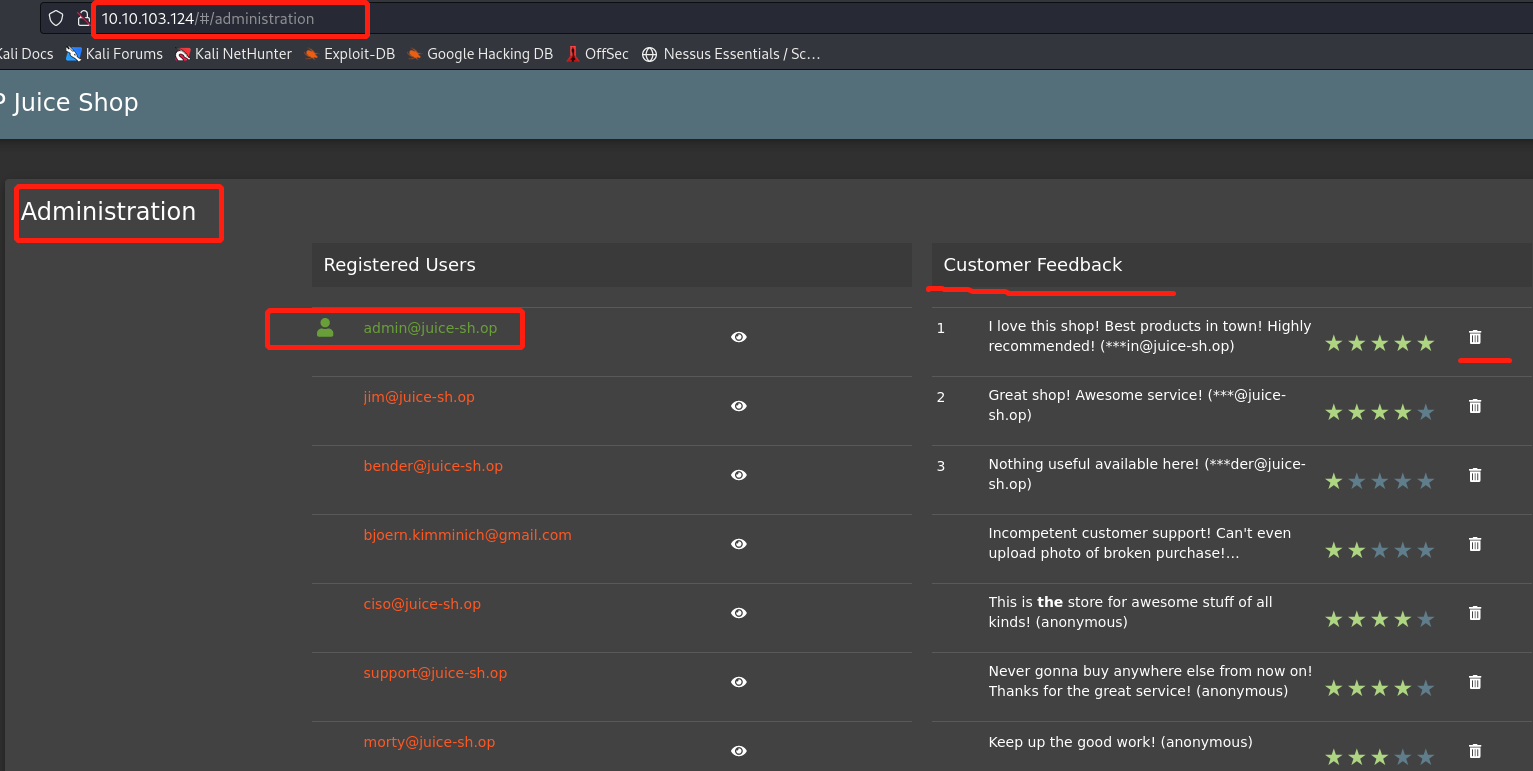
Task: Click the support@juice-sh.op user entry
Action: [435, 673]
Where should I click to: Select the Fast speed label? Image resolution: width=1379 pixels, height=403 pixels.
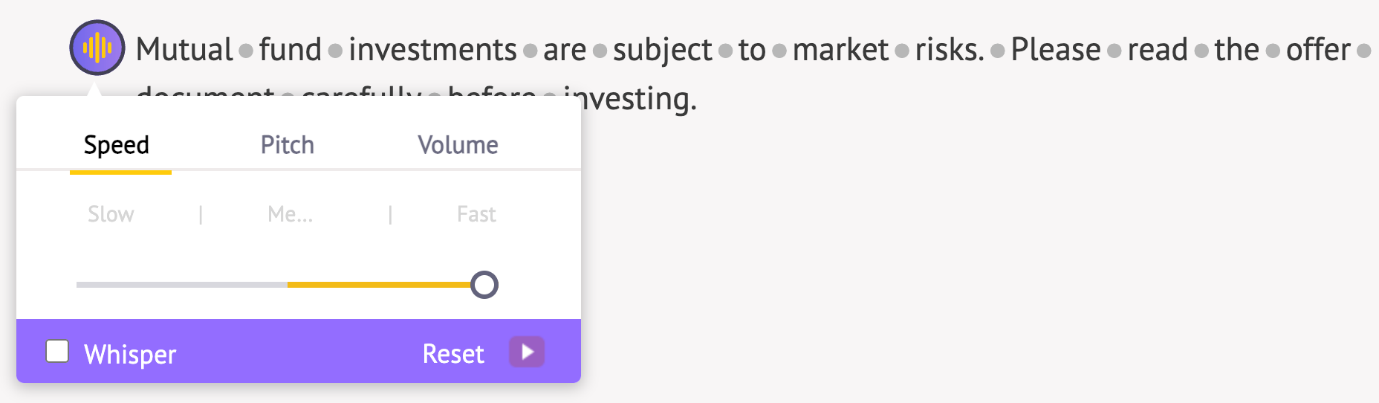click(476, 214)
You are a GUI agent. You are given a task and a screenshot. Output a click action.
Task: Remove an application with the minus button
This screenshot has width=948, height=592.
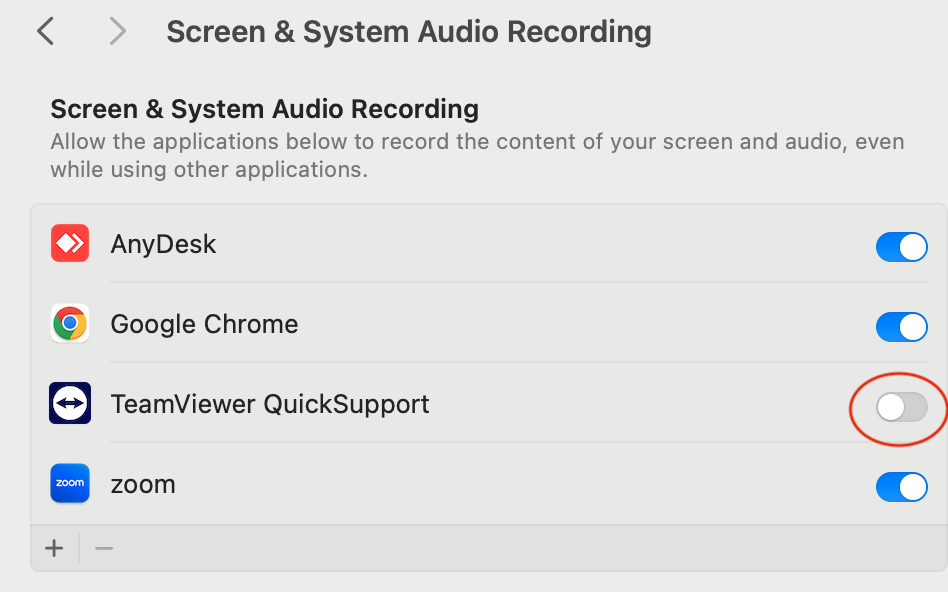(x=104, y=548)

...

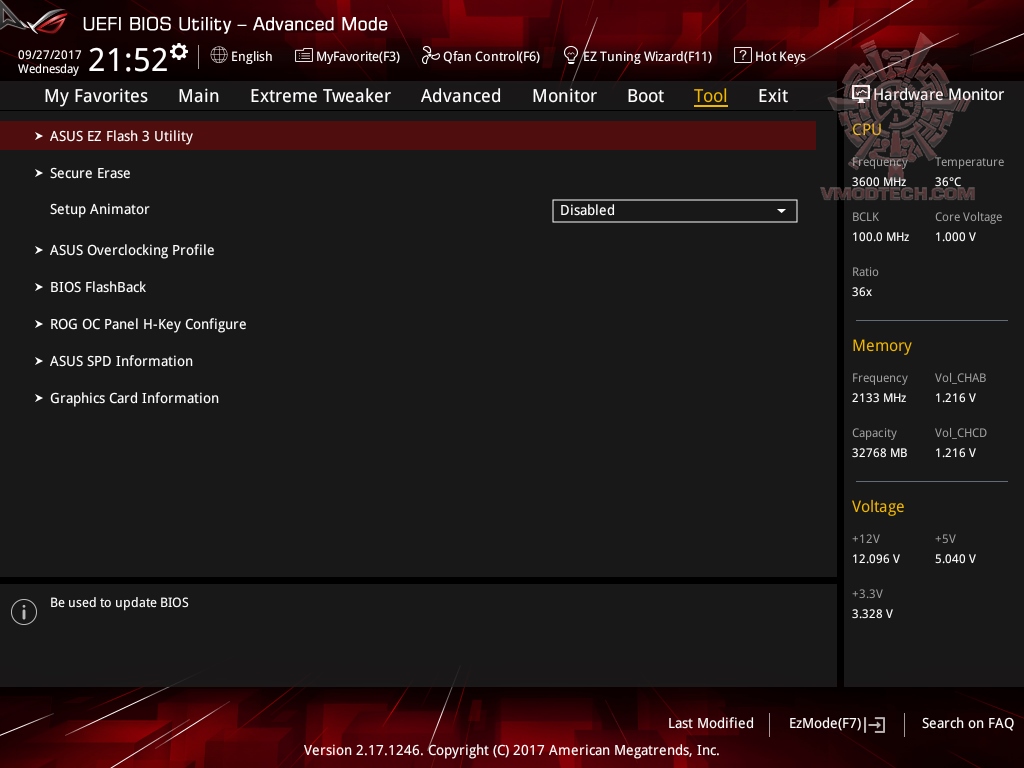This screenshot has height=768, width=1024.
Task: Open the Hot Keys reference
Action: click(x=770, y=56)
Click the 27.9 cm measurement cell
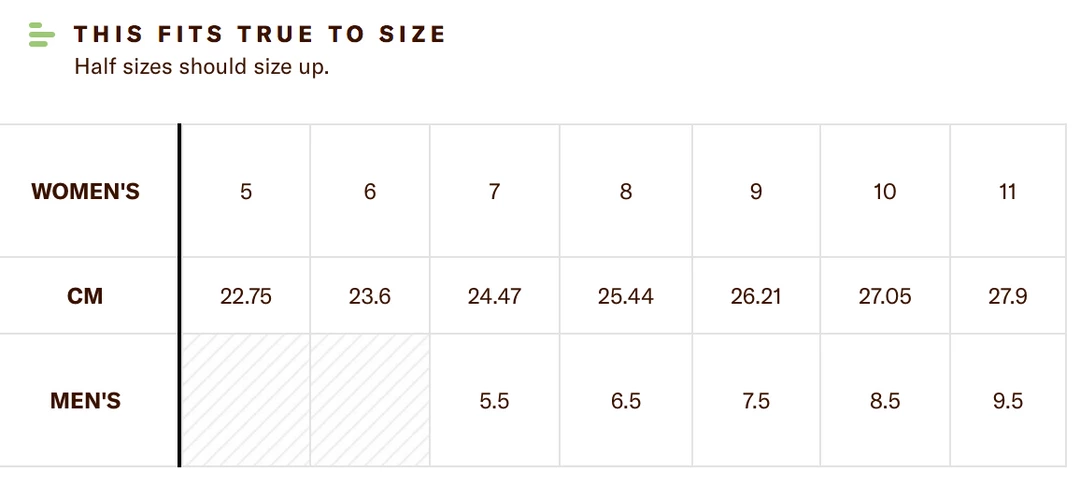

...

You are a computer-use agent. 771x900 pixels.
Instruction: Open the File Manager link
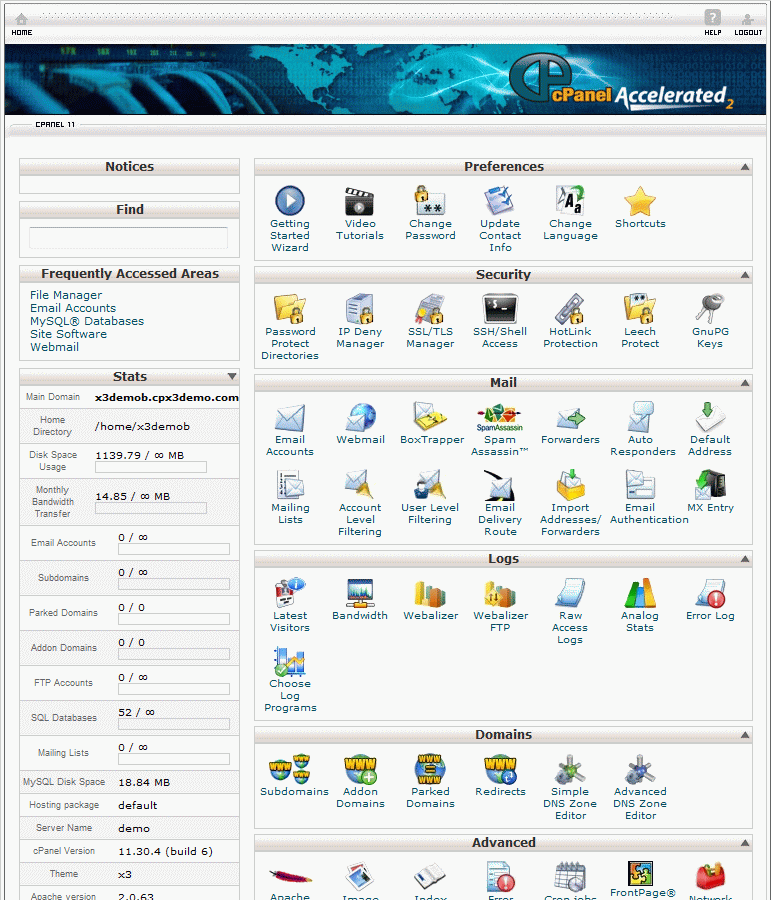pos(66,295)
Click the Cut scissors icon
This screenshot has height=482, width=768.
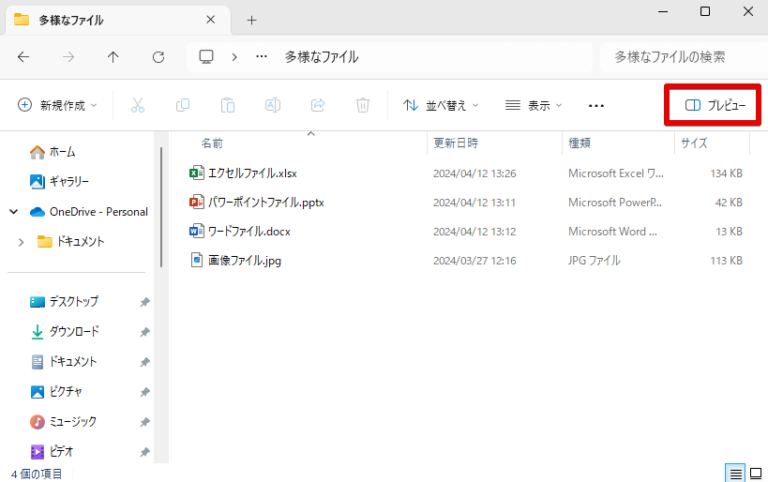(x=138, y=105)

**YOUR TASK**
Within the entries above, find each line where "agent" appears; copy every one.

**EXERCISE RESPONSE**
You are a GUI agent. You are given a task and a screenshot. Output a click action.
You are a computer-use agent. 771x900 pixels.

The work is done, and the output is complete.